To Go Where None Have Gone Before. But Then, Who Wants To ...

To Go Where None Have Gone Before. But Then, Who Wants To...

The hottest new high-tech invention is called "virtual reality," a computer-generated environment that simulates a three-dimensional world almost indistinguishable from reality. Right now it's just a video game, but in the future, who knows?

Not to be outdone, H'rumphs is announcing the first use of "virtual humor." The way it works is that jokes told in virtual humor are like real jokes, but with a subtle, barely discernible difference. For example, can you tell which of these two punch lines was computer-generated?

Punch line A: "...to get to the other side of the road, a multilane vehicular pathway connecting various destinations; principally for the use of motorized conveyances."

Punch line B: "...I told you not to touch it."

If you thought "B" was the computer-generated punch line, you're right. Punch line "A" was told by my dorky friend Ernest, who can never just shut up for once.

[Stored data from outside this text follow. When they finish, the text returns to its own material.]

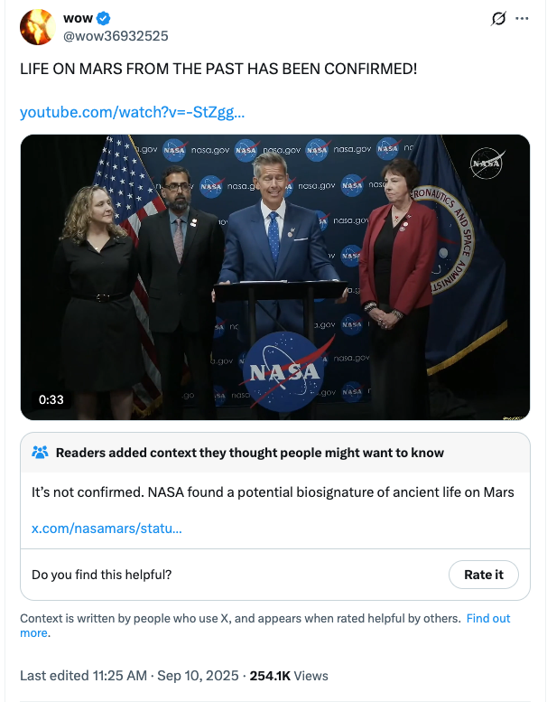
Task: Play the NASA press conference video
Action: 274,276
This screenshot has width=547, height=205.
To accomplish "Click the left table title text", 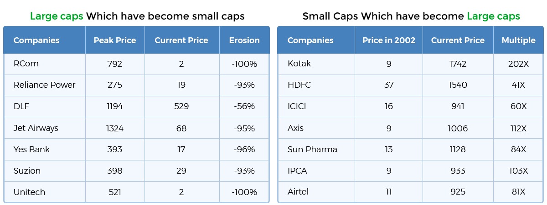I will tap(137, 16).
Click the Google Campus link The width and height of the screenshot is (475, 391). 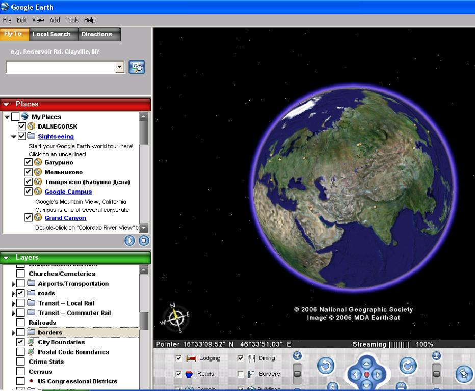pyautogui.click(x=68, y=192)
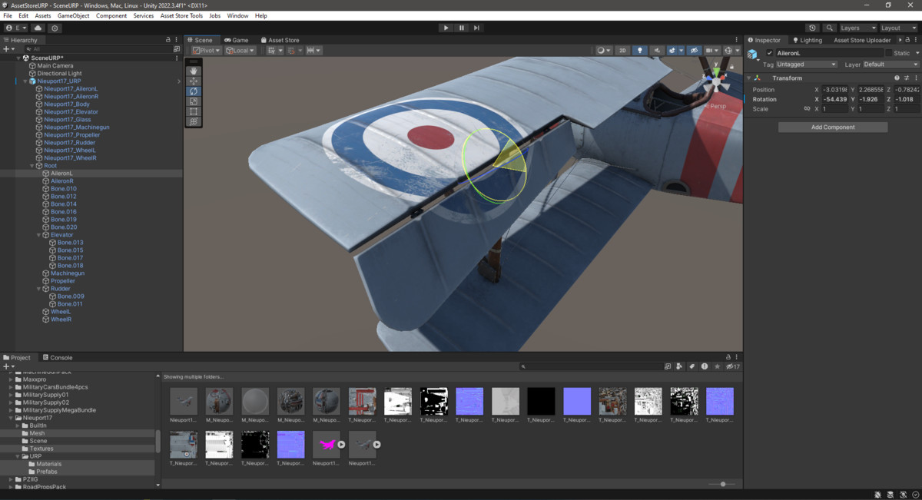The height and width of the screenshot is (500, 922).
Task: Enable the Static checkbox for AileronL
Action: pos(889,53)
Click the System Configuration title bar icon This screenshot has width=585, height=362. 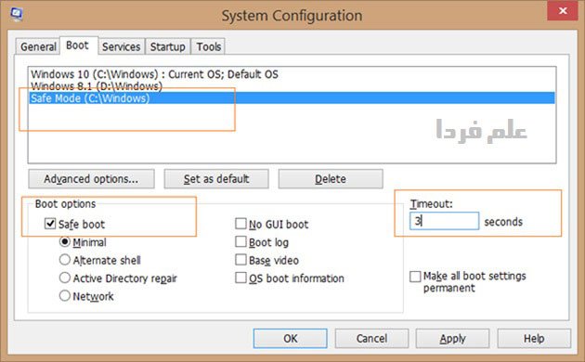[17, 14]
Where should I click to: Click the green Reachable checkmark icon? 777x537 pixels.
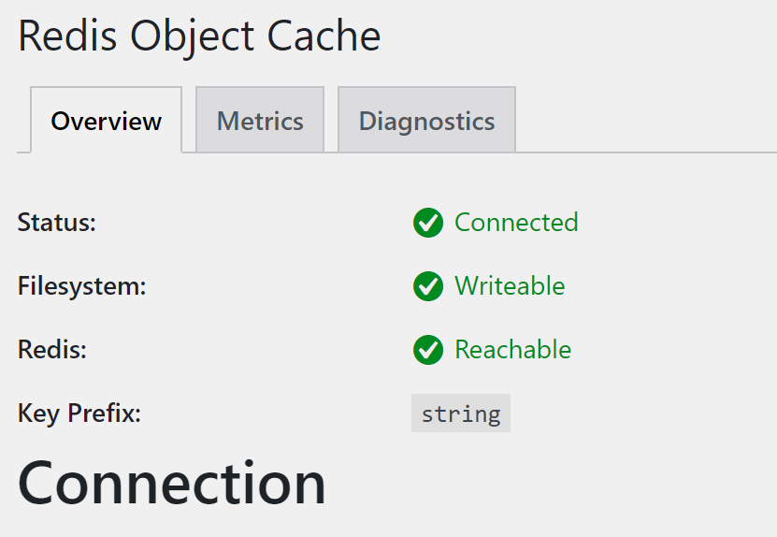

The problem with virtual humor is that computer-generated jokes are vulnerable to the same viruses that plague other software applications. The following joke has been infected with a virus. Can you tell?

· A gorilla walks into a bar and orders a drink. The bartender serves the drink and the bill, and remarks, "We don't get many gorillas in here." The gorilla looks at the bill and says, "And at these prices, (sneezes) I'm... (sneezes again) I'm not surprised."

"Got a cold?" queries the bartender. "No," says the gorilla, "just a virus."